Collected data entries:
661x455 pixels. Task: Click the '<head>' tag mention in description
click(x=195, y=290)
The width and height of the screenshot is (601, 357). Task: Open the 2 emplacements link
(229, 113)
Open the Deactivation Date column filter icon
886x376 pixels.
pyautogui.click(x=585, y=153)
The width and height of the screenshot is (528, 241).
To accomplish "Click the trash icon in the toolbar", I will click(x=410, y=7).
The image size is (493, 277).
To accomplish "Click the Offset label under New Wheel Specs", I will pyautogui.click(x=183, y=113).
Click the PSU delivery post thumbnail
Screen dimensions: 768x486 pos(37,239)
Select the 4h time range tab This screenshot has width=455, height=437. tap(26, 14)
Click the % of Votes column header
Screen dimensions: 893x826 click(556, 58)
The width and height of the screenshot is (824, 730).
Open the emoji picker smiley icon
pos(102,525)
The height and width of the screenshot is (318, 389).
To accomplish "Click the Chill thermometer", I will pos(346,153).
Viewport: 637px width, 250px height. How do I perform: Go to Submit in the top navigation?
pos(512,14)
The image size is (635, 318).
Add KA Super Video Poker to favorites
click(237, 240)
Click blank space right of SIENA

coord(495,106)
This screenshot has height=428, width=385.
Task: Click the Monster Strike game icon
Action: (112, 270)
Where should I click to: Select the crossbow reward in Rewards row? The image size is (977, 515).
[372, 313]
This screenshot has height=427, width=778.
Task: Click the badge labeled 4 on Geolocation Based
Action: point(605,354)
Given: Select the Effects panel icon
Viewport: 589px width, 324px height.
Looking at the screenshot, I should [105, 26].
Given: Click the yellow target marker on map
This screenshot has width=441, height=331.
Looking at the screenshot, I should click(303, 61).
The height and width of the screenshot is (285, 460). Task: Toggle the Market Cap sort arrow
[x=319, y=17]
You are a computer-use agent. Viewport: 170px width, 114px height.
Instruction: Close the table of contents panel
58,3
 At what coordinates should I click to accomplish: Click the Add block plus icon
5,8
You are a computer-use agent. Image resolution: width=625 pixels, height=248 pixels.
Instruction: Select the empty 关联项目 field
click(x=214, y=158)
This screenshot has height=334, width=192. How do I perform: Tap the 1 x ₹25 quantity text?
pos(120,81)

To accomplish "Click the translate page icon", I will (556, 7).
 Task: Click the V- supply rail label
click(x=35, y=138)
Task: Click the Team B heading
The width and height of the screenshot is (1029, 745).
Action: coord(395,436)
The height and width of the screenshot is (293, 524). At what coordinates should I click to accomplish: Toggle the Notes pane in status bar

_Task item_
The answer must be a word-for-word reproduction of every record above.

_Result_
661x455 pixels. Task: Click the '<head>' tag mention in description
click(x=195, y=290)
The width and height of the screenshot is (601, 357). Task: Open the 2 emplacements link
(229, 113)
Open the Deactivation Date column filter icon
886x376 pixels.
pyautogui.click(x=585, y=153)
The width and height of the screenshot is (528, 241).
To accomplish "Click the trash icon in the toolbar", I will click(x=410, y=7).
The image size is (493, 277).
To accomplish "Click the Offset label under New Wheel Specs", I will pyautogui.click(x=183, y=113).
Click the PSU delivery post thumbnail
Screen dimensions: 768x486 pos(37,239)
Select the 4h time range tab This screenshot has width=455, height=437. tap(26, 14)
Click the % of Votes column header
Screen dimensions: 893x826 click(556, 58)
The width and height of the screenshot is (824, 730).
Open the emoji picker smiley icon
pos(102,525)
The height and width of the screenshot is (318, 389).
To accomplish "Click the Chill thermometer", I will pos(346,153).
Viewport: 637px width, 250px height. How do I perform: Go to Submit in the top navigation?
pos(512,14)
The image size is (635, 318).
Add KA Super Video Poker to favorites
click(237, 240)
Click blank space right of SIENA

coord(495,106)
This screenshot has height=428, width=385.
Task: Click the Monster Strike game icon
Action: (112, 270)
Where should I click to: Select the crossbow reward in Rewards row? The image size is (977, 515).
[372, 313]
This screenshot has height=427, width=778.
Task: Click the badge labeled 4 on Geolocation Based
Action: point(605,354)
Given: Select the Effects panel icon
Viewport: 589px width, 324px height.
Looking at the screenshot, I should [105, 26].
Given: Click the yellow target marker on map
This screenshot has width=441, height=331.
Looking at the screenshot, I should click(303, 61).
The height and width of the screenshot is (285, 460). Task: Toggle the Market Cap sort arrow
[x=319, y=17]
You are a computer-use agent. Viewport: 170px width, 114px height.
Instruction: Close the table of contents panel
58,3
 At what coordinates should I click to accomplish: Click the Add block plus icon
5,8
You are a computer-use agent. Image resolution: width=625 pixels, height=248 pixels.
Instruction: Select the empty 关联项目 field
click(x=214, y=158)
This screenshot has height=334, width=192. How do I perform: Tap the 1 x ₹25 quantity text?
pos(120,81)

To accomplish "Click the translate page icon", I will (556, 7).
 Task: Click the V- supply rail label
click(x=35, y=138)
Task: Click the Team B heading
The width and height of the screenshot is (1029, 745).
Action: coord(395,436)
The height and width of the screenshot is (293, 524). At what coordinates should I click to accomplish: Toggle the Notes pane in status bar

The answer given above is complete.